Excellent book! If you are interested in the day-to-day matters of Victorian English, then look no further. This book goes over from dressing up to hygiene to eating to exercising to education to leisure time to working to diseases and sex, to mention a few. I picked up this book because I write fantasy inspired by the Victorian era, and this book will live up my writing with burning skirts, jumbled transportation schedules, deaf workers, and upper-class women with the sole purpose of looking pretty and eating as little as they can.
Of course, what I learned goes beyond the little titbits I can use in my writing. I got a chance to mirror our current lives to those of Victorian Londoners who at bad smoke days barely saw their noses, who worked in poor conditions in textile factories where the dust took you into an early grave, and where they knew that the food they eat was diluted with a poisonous substance which gradually killed them, yet ate on. On the other side, some people had freedoms and opportunities to be obsessed with the latest fashion and other fads. It was scandalous to go out into society wearing last year’s design.

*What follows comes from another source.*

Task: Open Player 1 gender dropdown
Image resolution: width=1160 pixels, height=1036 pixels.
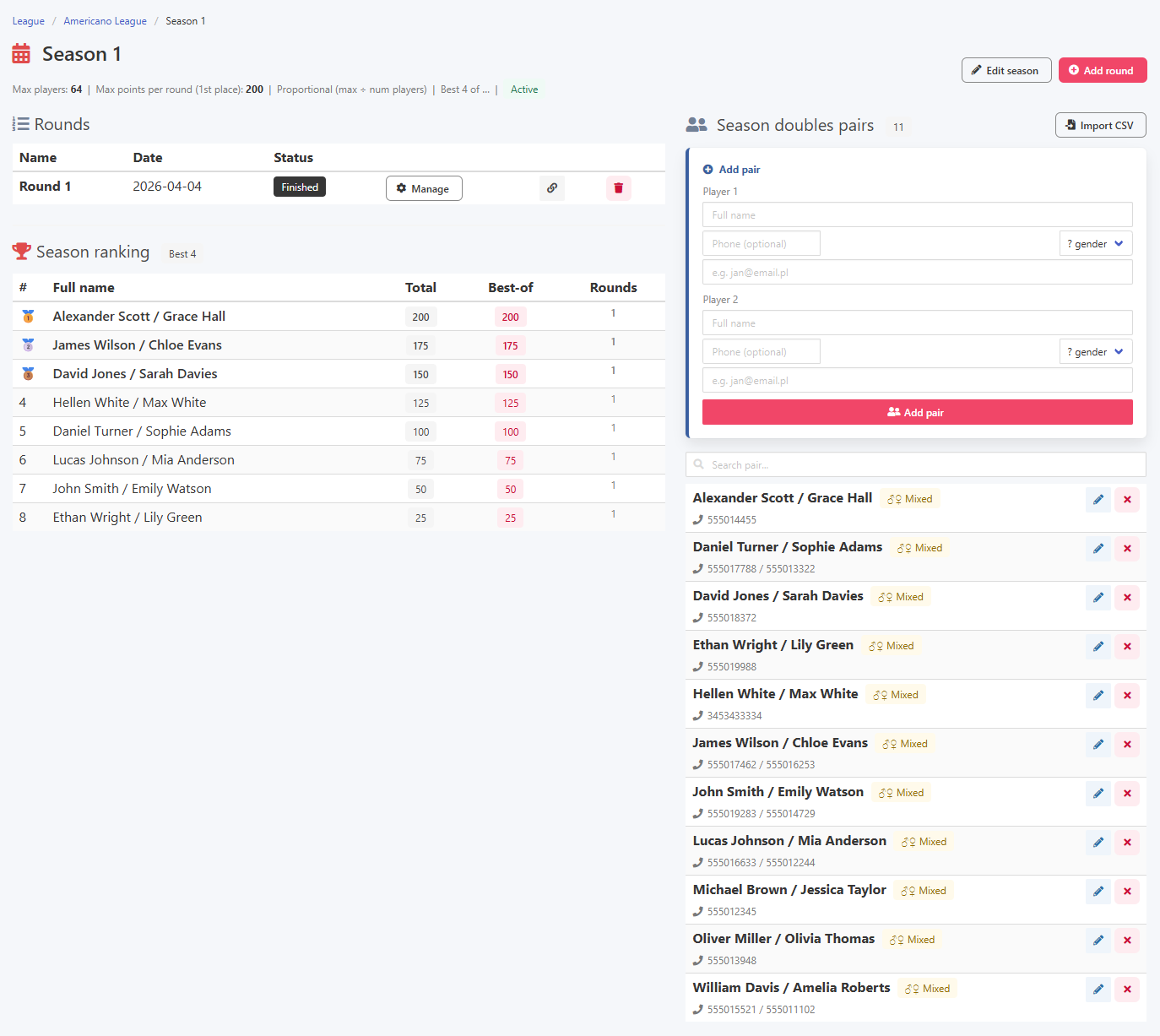Action: pos(1095,244)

And that gets me to a point which dawned on me. The parallel between the Victorians and us. What was once reserved only for the rich has been opened up to all now. This frivolous over-consuming attitude, where entertainment and fads are sought for over anything else, where leisure time is possible with legislated working hours. All this makes me wonder how vital knowing history is and how blind we are to the era we live in. So many people today say that there is no change, that everything is going worse, that it was better back in the day, and they are wrong. The world has changed and a lot in two hundred years. The Victorians got to enjoy the industrial revolution in its all glory and horror. Now we stand on the brink of a robotic? Algorithm? (whatever it is going to be called) revolution and people will write about our sex habits (Victorians had surprisingly loose values about prostitution for example,) working hours and conditions, the constant running around getting the latest clothes to stay with the in-crowd, and so on. What kind of parallels they see with us and what will they think as our funny and inconceivable fads.
As I wrote, this book is excellent. I listened to it, and I’m planning to buy the paperback version to use as reference material for my other books. But as I poorly tried to make a point early, the value of this book goes beyond reference material, it shows what life was like back in Victorian England and what we can learn about it.
Thank you for reading, and have a royal day!